Motivation

As mentioned in our high-dimensional PCA note, understanding the spectrum of Toeplitz matrix is important.

The subject itself is a bit technical, but the analytical techniques involved in it are splendid and general. So here I took note from this paper and present way to calculate the spectrum on paper (or by mathematica).

Problem Formulation

Given a $n$ dimensional tri-toeplitz matrix $A$,

Classic way of finding eigenvalues is to solve the eigenequation $(A-\lambda I)v=0$ or the eigen polynomial $\det(A-\lambda I)$.

Note the eigen-polynomial $W_n(\lambda)$ is a $n$ degree polynomial in $\lambda$. The first useful trick is to calculate this polynomial by recursion or mathematical induction!

Eigenpolynomial by Induction

Simply, we denote the eigenpolynomial of dimension $n$ matrix as $W_n(\lambda)$. These polynomials are easy to calculate by hand for low dimensions.

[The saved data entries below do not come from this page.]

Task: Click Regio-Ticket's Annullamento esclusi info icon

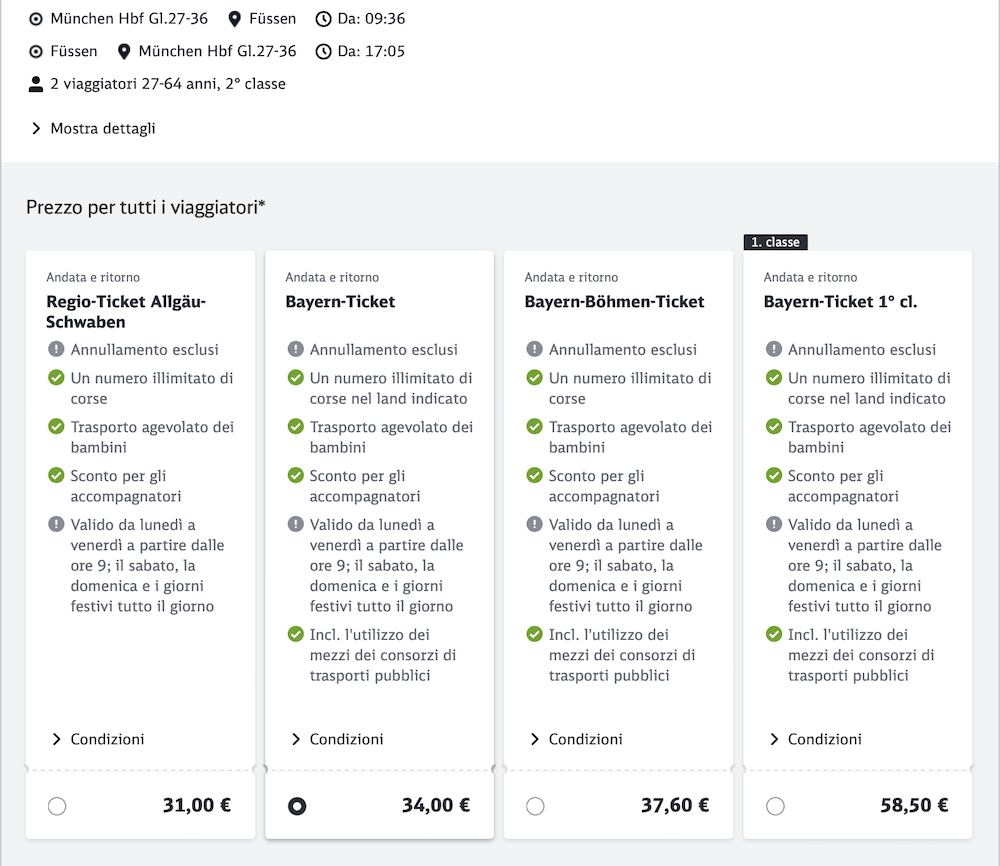Action: (x=56, y=350)
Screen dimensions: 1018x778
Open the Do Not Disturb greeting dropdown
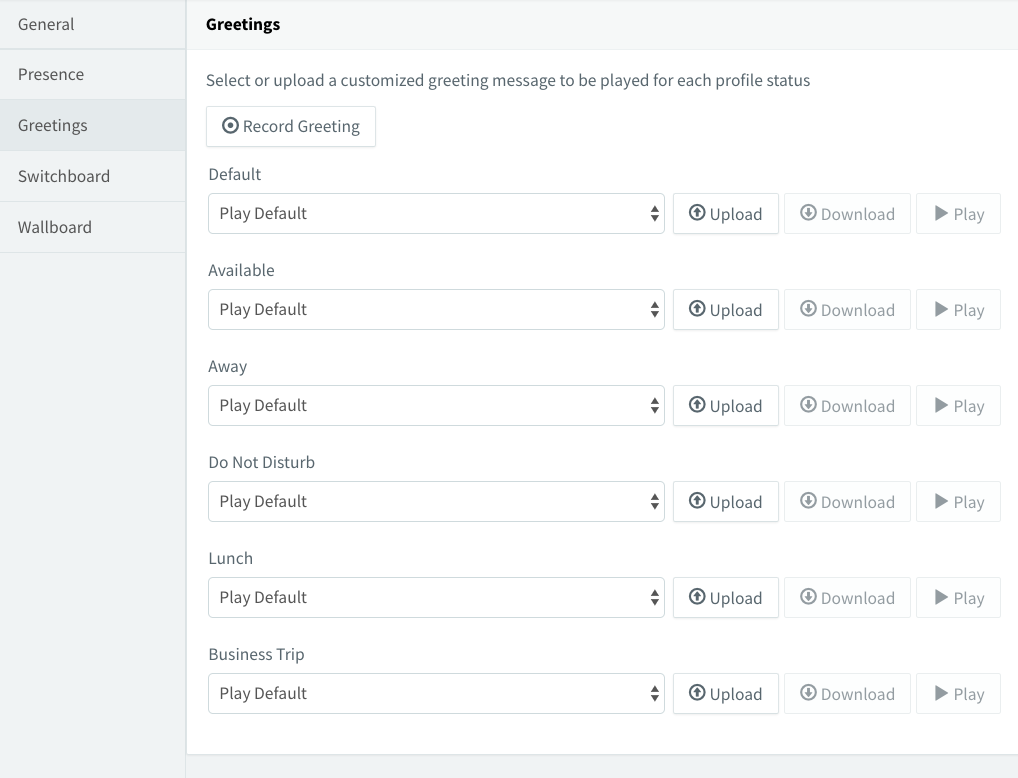pyautogui.click(x=436, y=502)
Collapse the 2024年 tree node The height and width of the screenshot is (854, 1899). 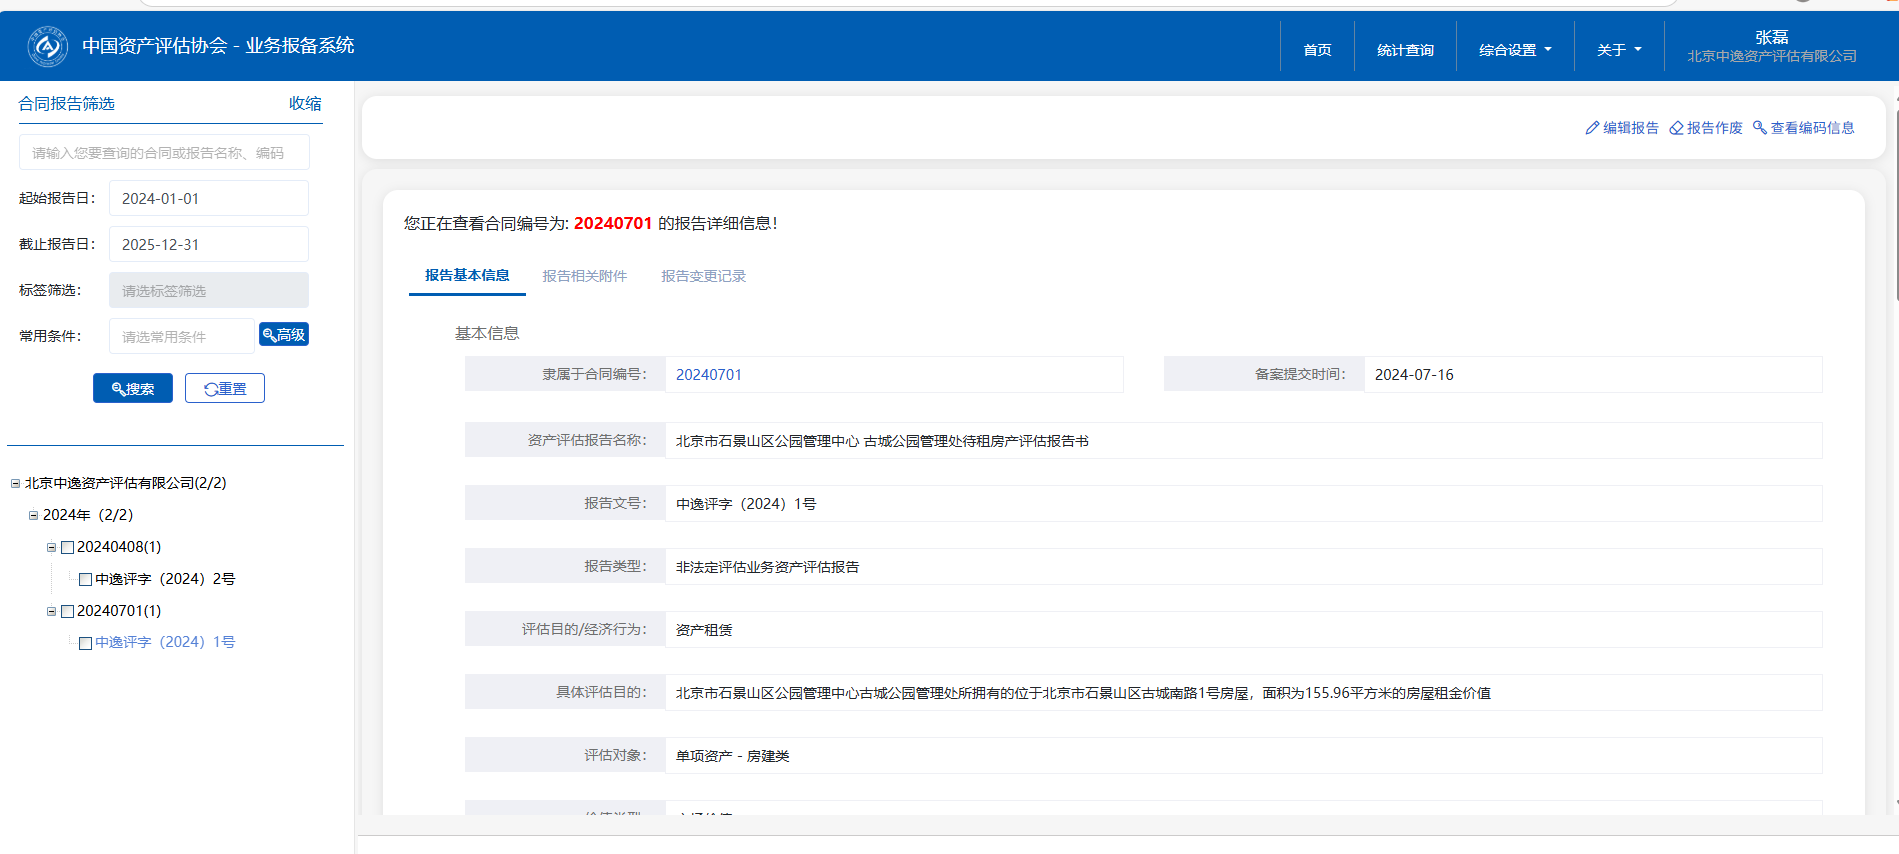[33, 515]
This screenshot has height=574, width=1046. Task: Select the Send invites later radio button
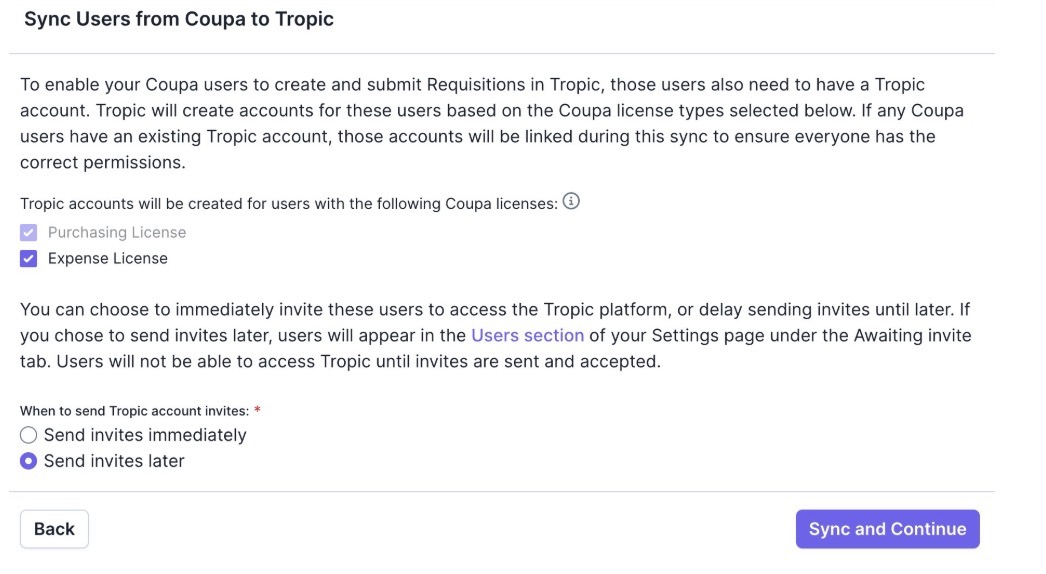pos(29,461)
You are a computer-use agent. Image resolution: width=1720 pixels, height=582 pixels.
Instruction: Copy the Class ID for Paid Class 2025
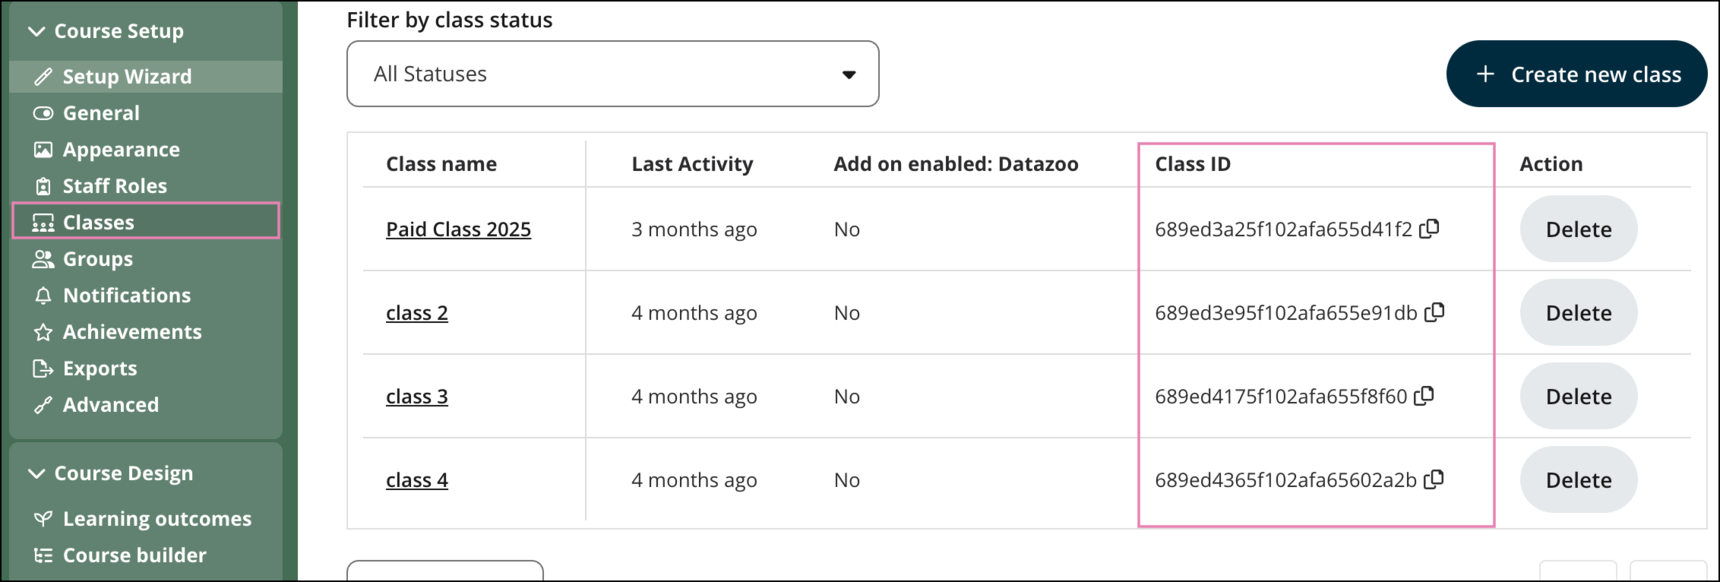[1430, 228]
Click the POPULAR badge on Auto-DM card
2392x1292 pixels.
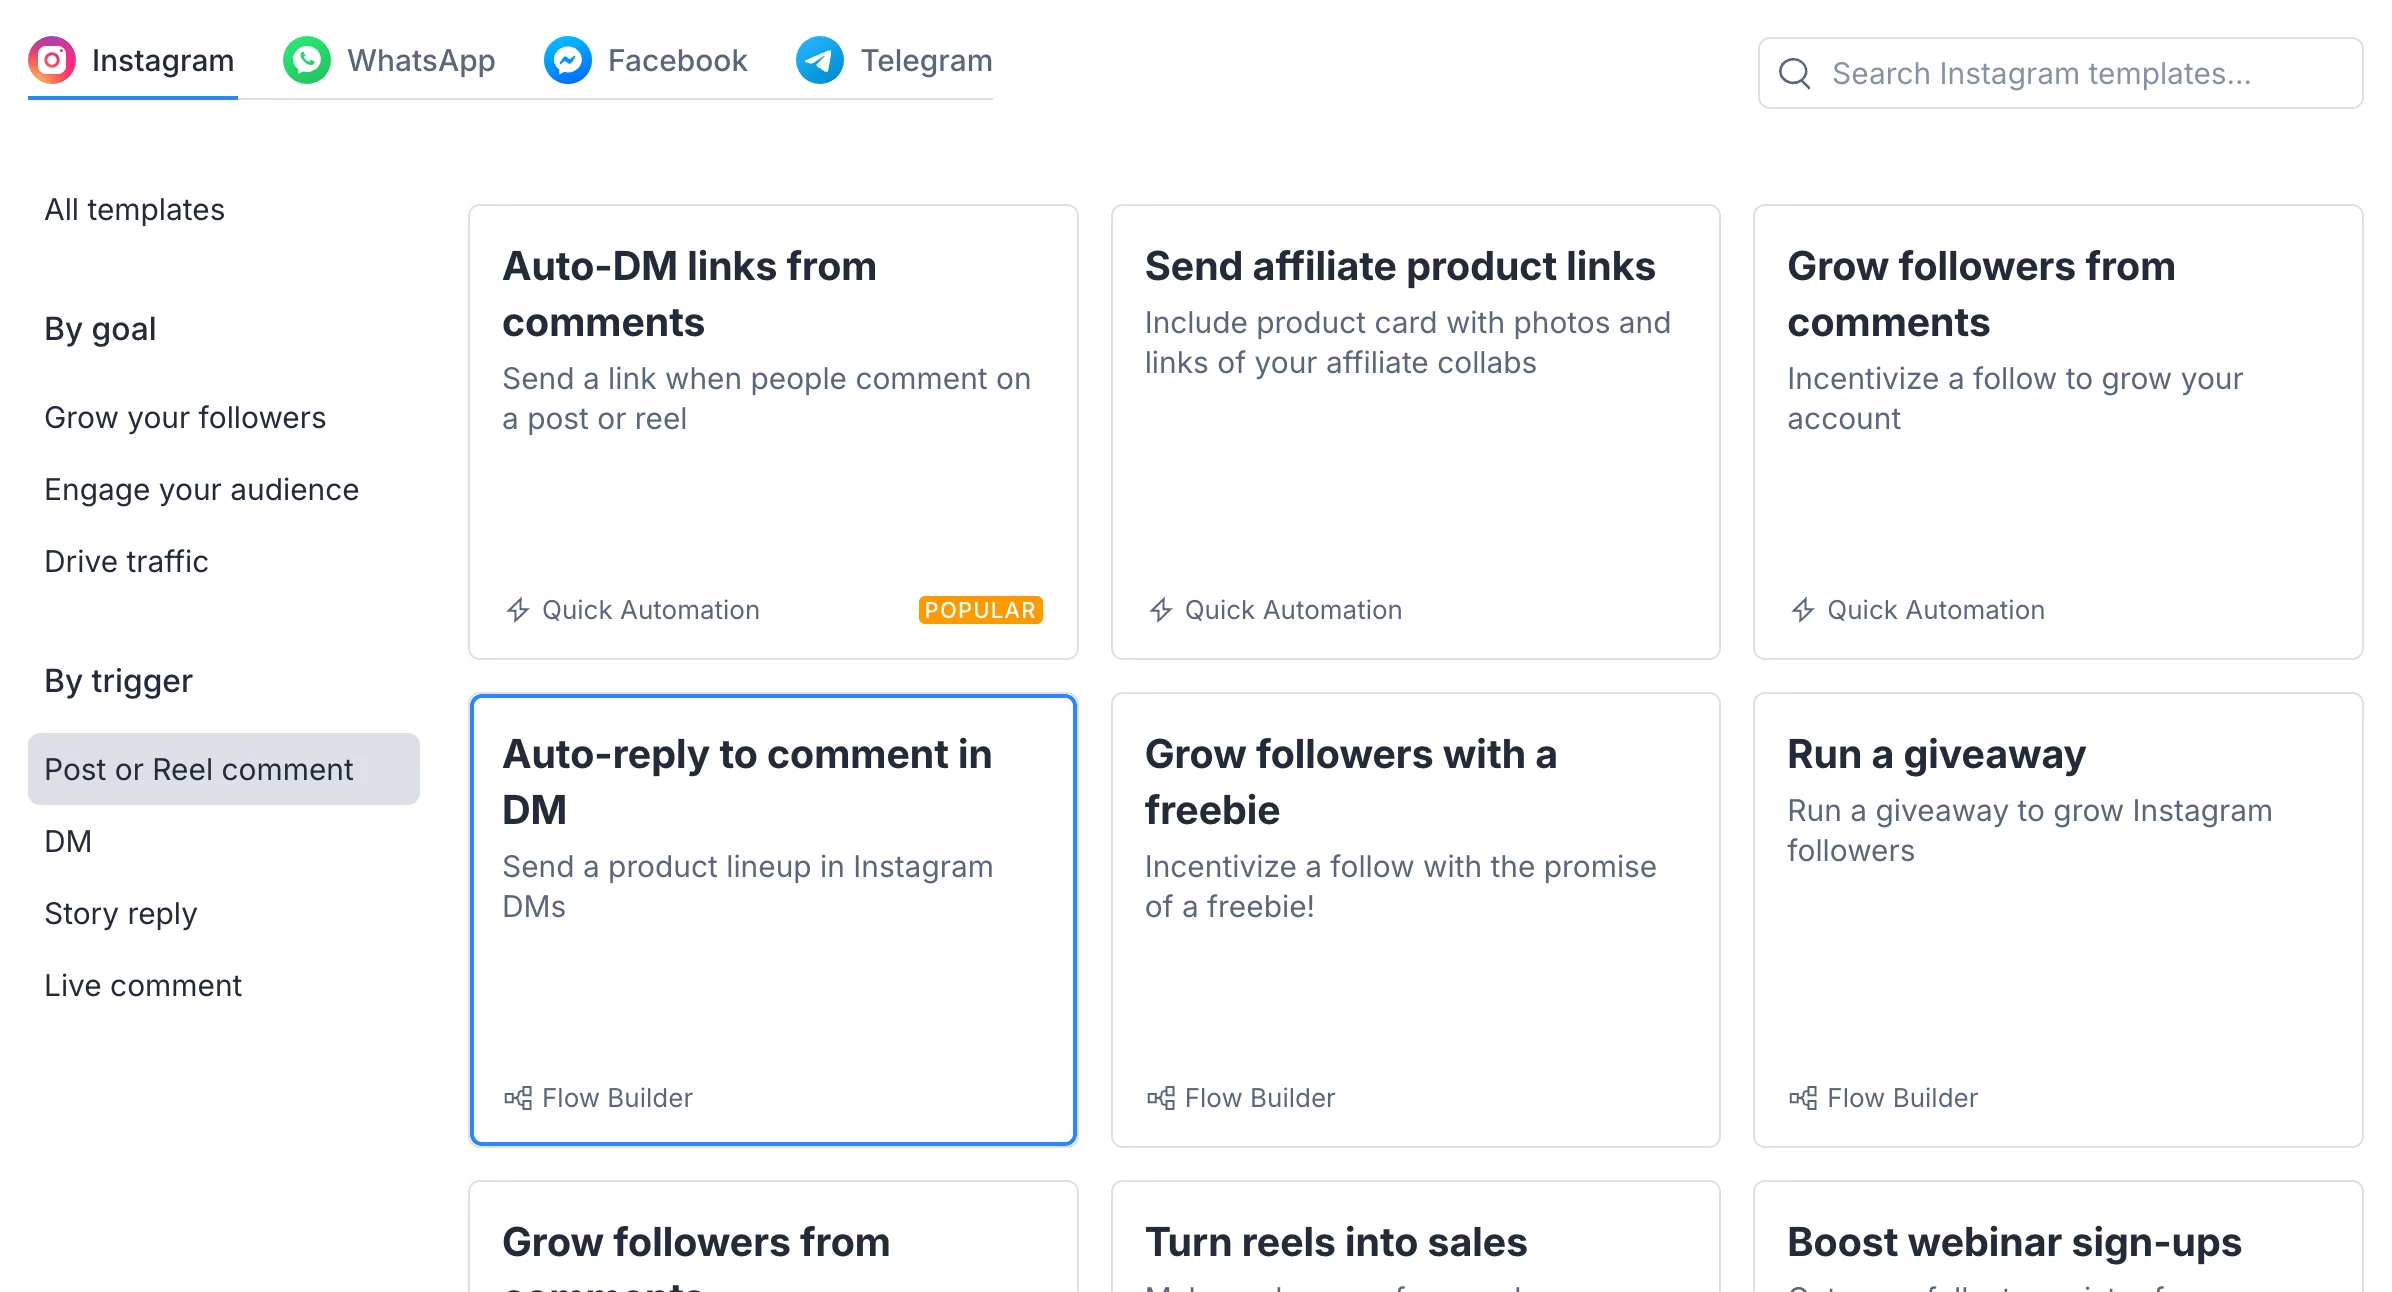980,610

• For $n=1$, $W_1=a-\lambda$,
• For $n=2$, $W_2=(a-\lambda)^2-bc$

The key is to notice that $W_n$ of different dimensions were recursively connected: using the minor expansion formula of determinant, we can see

\[W_{n+2}(\lambda)=(a-\lambda)W_{n+1}(\lambda)-bcW_{n}(\lambda)\]

Solve the Linear Recurrence Relation

We got the two element recursion rule for determinant, what’s the closed form solution for this sequence? For constant recursive sequence also known as linear recurrence relation, a general way to solve it is to solve the characteristic polynomial equation.

\[\eta^2-(a-\lambda)\eta+bc=0\]

When there are two distinct solutions $\Delta\neq0$

\[\eta_{1,2}=\frac{(a-\lambda)\pm\sqrt{\Delta}}{2}\\ \Delta = (a-\lambda)^2-4bc\]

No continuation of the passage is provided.